- [Task to carry out]
Print all of the data below exactly as it appears, leaving out every image.

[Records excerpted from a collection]
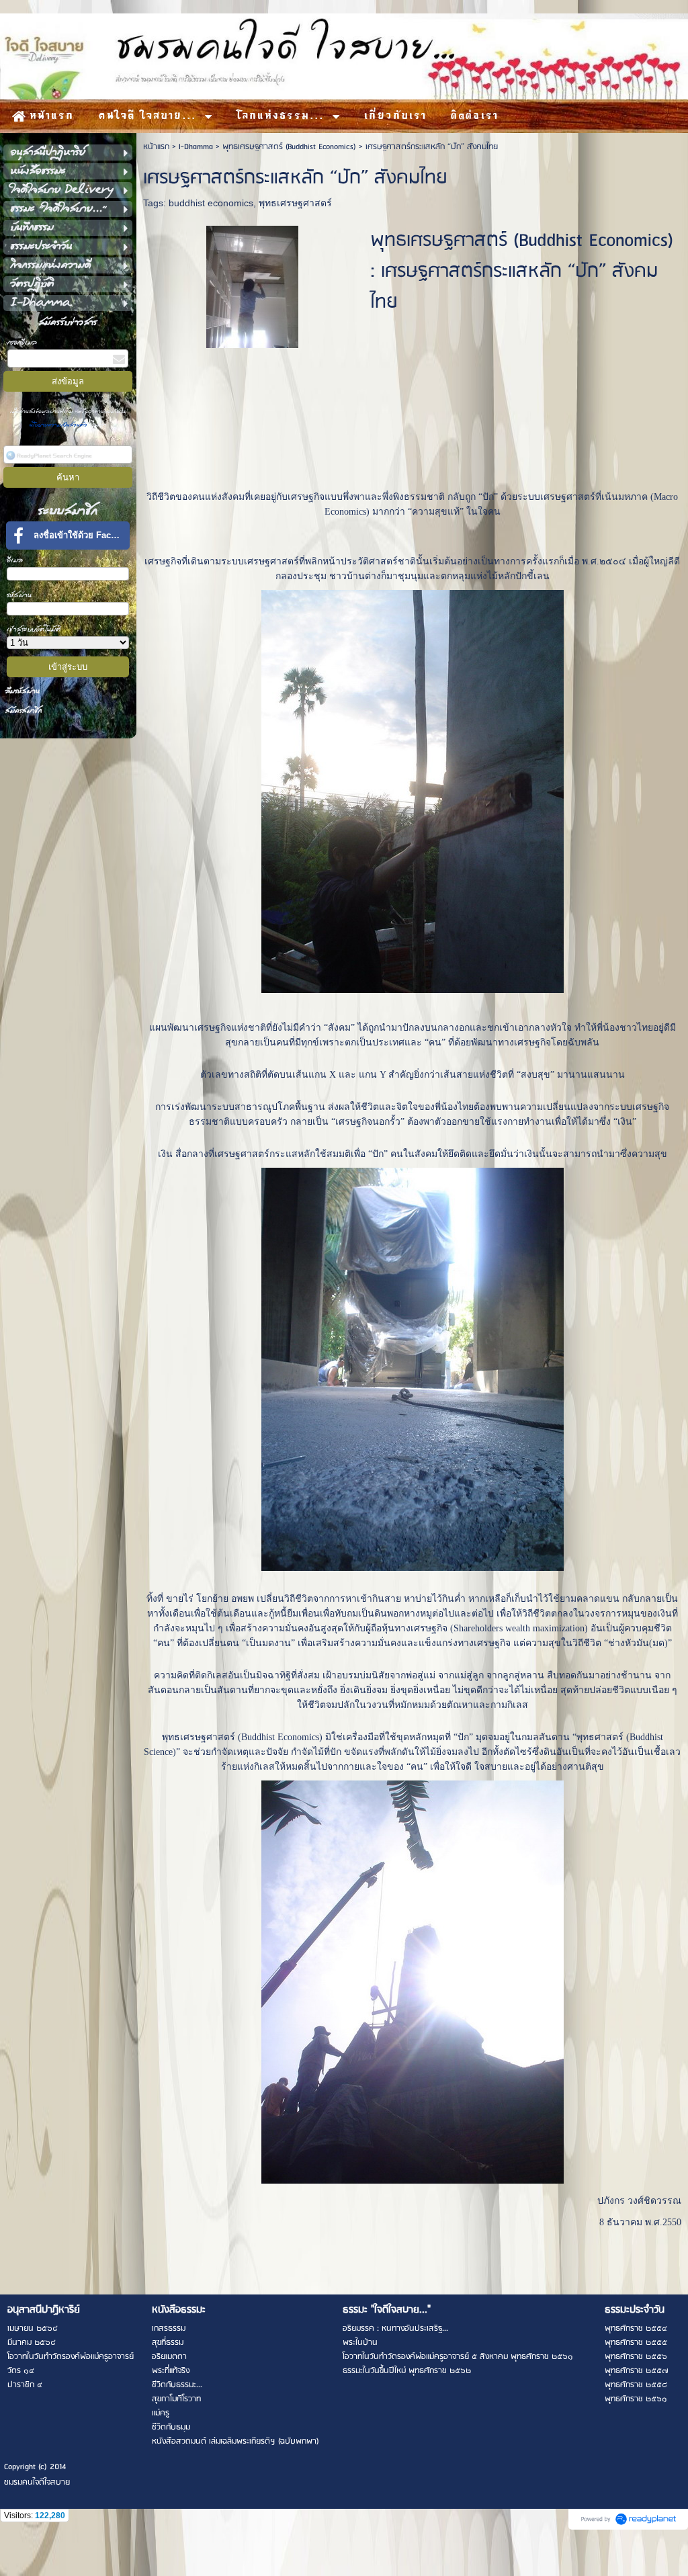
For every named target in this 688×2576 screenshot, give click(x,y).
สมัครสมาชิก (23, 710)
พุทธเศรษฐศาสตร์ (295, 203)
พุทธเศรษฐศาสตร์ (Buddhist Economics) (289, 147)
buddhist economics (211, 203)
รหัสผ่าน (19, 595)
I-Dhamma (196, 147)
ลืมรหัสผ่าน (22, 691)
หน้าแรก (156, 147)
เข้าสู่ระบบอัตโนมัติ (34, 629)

- [Solution to the problem]
For every named target in this 688×2576 screenshot, give click(x,y).
สมัครสมาชิก (23, 710)
พุทธเศรษฐศาสตร์ (295, 203)
พุทธเศรษฐศาสตร์ (Buddhist Economics) (289, 147)
buddhist economics (211, 203)
รหัสผ่าน (19, 595)
I-Dhamma (196, 147)
ลืมรหัสผ่าน (22, 691)
หน้าแรก (156, 147)
เข้าสู่ระบบอัตโนมัติ (34, 629)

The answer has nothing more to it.